1916 film by Arthur Berthelet

The Misleading Lady is a 1916 American silent comedy-drama film directed by Arthur Berthelet and starring Henry B. Walthall, Edna Mayo and Sidney Ainsworth. It is an adaptation of the play of the same title by Paul Dickey and Charles W. Goddard which was made into films on several occasions. It marked the screen debut of Edward Arnold.

==Cast==
- Henry B. Walthall as Jack Craiger
- Edna Mayo as Helen Steele
- Sidney Ainsworth as Henry Tracey
- Edward Arnold as Sidney Parker
- Harry Dunkinson as Boney
- John Junior as Keen Fitzpatrick
- John Cossar as John W. Cannell
- Charles J. Stine as Innkeeper
- Grant Mitchell as Stephen Weatherbeea
- Renee Clemmons as Jane Wentworth
- Frances Raymond as Mrs.
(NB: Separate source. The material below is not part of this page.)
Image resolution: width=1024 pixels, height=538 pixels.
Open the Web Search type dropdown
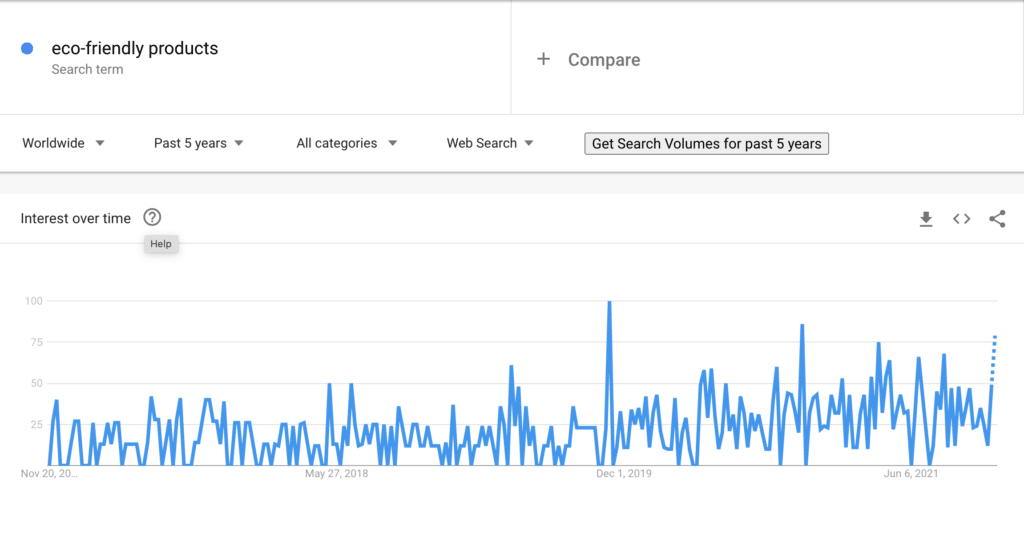point(490,143)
Cannell

== Production ==
This is the first film version of the play. It was shot at the Essanay studios.

== Release and reception ==
The film, that had five reels, was released on 10 January 1916.

"This is a story of a primitive wooing ... Arthur Berthelet has made the most of this stirring drama.", wrote The Moving Picture World.

==Bibliography==
- Goble, Alan. The Complete Index to Literary Sources in Film. Walter de Gruyter, 1999.